Il sursaute. Le lieutenant Claude Guy, l'officier d'ordonnance, pose devant lui deux tomes des Chroniques de Froissart, trouvés dans la bibliothèque du château.

À quoi bon continuer à écrire ? Il commence à lire. L'histoire de la France à ses origines est là, dans ce récit qui souvent prend les accents d'une légende.

Voilà le souffle qu'il doit retrouver demain, puisqu'il est celui qui continue l'histoire de la France.

C'est le matin du 25 août 1944. Il se promène dans le parc en compagnie de Claude Guy et de Geoffroy de Courcel.

Il veut desserrer l'émotion qui le tenaille à la pensée de cette journée qui commence et qui va, comme le 18 juin, marquer toute sa vie.

Il s'arrête devant une statue de Diane.
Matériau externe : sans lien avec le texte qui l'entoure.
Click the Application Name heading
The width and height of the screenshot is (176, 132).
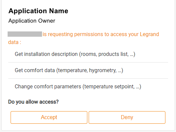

Il se souvient de son enfance, de son père, des vers de Phèdre qu'il récitait.

Puis il revient lentement au château.

« Je me demande où est mon fils », murmure-t-il.

Il est 13 h 45, ce 25 août 1944. Il dicte une note pour le colonel de Chevigné, de la 2e DB.
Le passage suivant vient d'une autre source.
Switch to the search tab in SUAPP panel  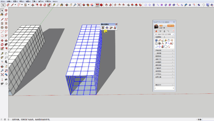pyautogui.click(x=168, y=31)
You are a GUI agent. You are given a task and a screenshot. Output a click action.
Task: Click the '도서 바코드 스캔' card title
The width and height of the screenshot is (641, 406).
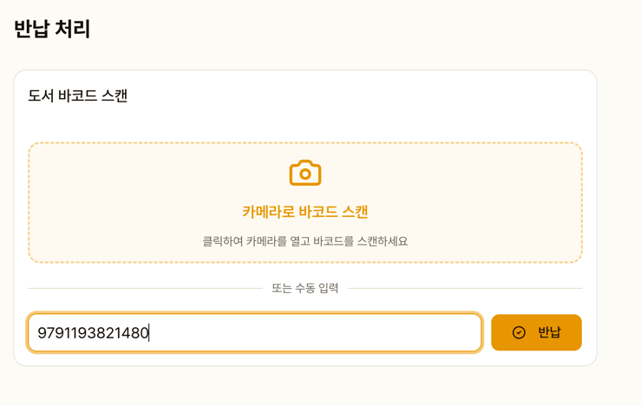77,95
« Je partirai de Rambouillet à 15 heures.

« Première destination : gare Montparnasse, où je compte vous retrouver.

« Mon itinéraire sera :

Porte d'Orléans

Avenue d'Orléans

Avenue du Maine

Rue du Départ

Hall de la gare Montparnasse.

« Veuillez prévenir le général Leclerc. »

De Gaulle refuse la voiture blindée que le lieutenant Guy a prévue. Il s'indigne : c'est la voiture de Laval !

Et qu'est-ce que ces quatre automitrailleuses ? Va-t-il entrer dans une ville hostile, ennemie ?

Il veut à sa suite deux ou trois voitures. Le général Juin et Boislambert dans la première.

Il fait avancer devant le perron du château de Rambouillet une Hotchkiss noire, découverte. Il y monte. Il lève les yeux. Le ciel est d'un bleu méditerranéen.

Il fait un signe. La voiture commence à rouler. Il se sent à la fois « étreint par l'émotion et rempli de sérénité ».